To define F, we define another hash function f on floating-point numbers. F(A) is defined as a summation of hash values of its elements \(\sum _{x \in A} f(x)\). By the arithmetic property of bit-vector addition, \(F(A) = F(A')\) if \(A'\) is a permutation of A. The inverse direction also holds. We prove that if \(F(A) = F(A')\) for any f, \(A'\) is a permutation of A.
Theorem 1
Given A and \(A'\) that are arrays of type T, if \(\forall f\,.\,\sum _{x \in A}\!f(x)\!=\!\sum _{x \in A'}\!f(x)\) where \(f \in T\!\rightarrow \!BV(\lceil \log _2 max(|A|,|A'|) \rceil )\), \(A'\) is a permutation of A.
Proof
Let’s assume that count(S, x) is the number of x in multiset S. For example, \(count(\{1,1,3\}, 1)\) is 2. We first prove the following lemma.
Lemma 1
Given two multisets S and \(S'\), \(S = S'\) holds if
$$\forall g, \left( \sum _{x \in S}count(S, x)\times g(x)\right) = \left( \sum _{x \in S'}count(S', x)\times g(x)\right) $$
where \(g \in T \rightarrow BV(\lceil \log _2 max(|S|,|S'|) \rceil )\).
Proof
Assume that \(g_k(x)\) is a function that returns 1 if \(x=k\) and 0 otherwise. By picking each element of S as k and \(g=g_k\), \(S=S'\) holds. \(\square \)
Assume that S is a multiset from array A and \(S'\) from \(A'\). From the assumption \(\forall f\,.\,\sum _{x \in A} f(x) = \sum _{x \in A'} f(x)\), we can derive \(\forall g, \left( \sum _{x \in S}count(S, x)\times g(x)\right) = \left( \sum _{x \in S'}count(S', x)\times g(x)\right) \). Then, we can apply the lemma. By the conclusion of the lemma, the two multisets are equal, hence A is a permutation of \(A'\). \(\square \)
For each pair of two sum function calls appearing in the source and target, their equality is encoded as a constraint.
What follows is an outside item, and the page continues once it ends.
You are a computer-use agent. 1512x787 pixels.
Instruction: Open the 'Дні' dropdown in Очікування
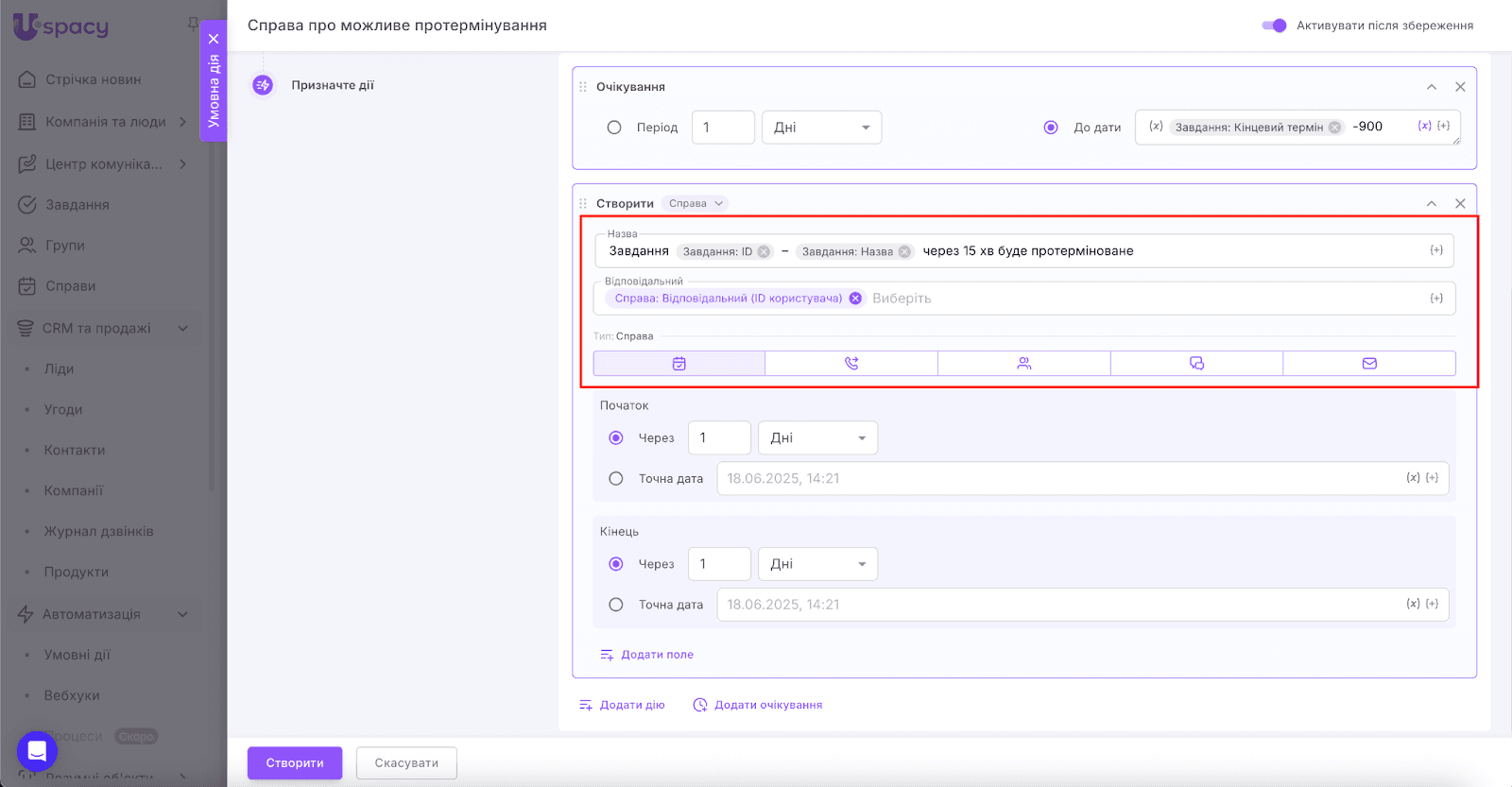pyautogui.click(x=821, y=128)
Since \(P \implies Q\) iff \(\lnot Q \implies \lnot P\), the universal quantification in the Theorem 1 can be converted into an existential form ‘\(\texttt {sum}(A) \ne \texttt {sum}(A') \implies \exists f\,.\,\sum _{x \in A} f(x) \ne \sum _{x \in A'} f(x)\)’. Since \(\exists f\) can be moved out, the precondition is quantifier-free.
Encoding Flattening of a Nested Reduction. By expanding the hash function based approach, we can encode the equality between nested reductions. Consider this equality: ‘\(\texttt {sum}([\texttt {sum}(A), \texttt {sum}(B)]) = \texttt {sum}(A {{\,\mathrm{{+\!\!+}}\,}}B)\)’.
Since the array \([\texttt {sum}(A), \texttt {sum}(B)]\) is not a permutation of \(A {{\,\mathrm{{+\!\!+}}\,}}B\), the previous encoding does guarantee that the two summations are equivalent. To support this case, given a hash function F and summation \(\texttt {sum}(A)\), we add a precondition \(F(\texttt {sum}(A)) = \sum _{x \in A} F(x)\). That is, the hash value of \(\texttt {sum}(A)\) is equivalent to the summation of hash values of \(x \in A\).
Note that the hash function is individually defined per a pair of summations in the programs. This causes additional preconditions for each hash pair to relate inner and outer summation. We reduce the number of preconditions by unifying hash functions into oneFootnote 5.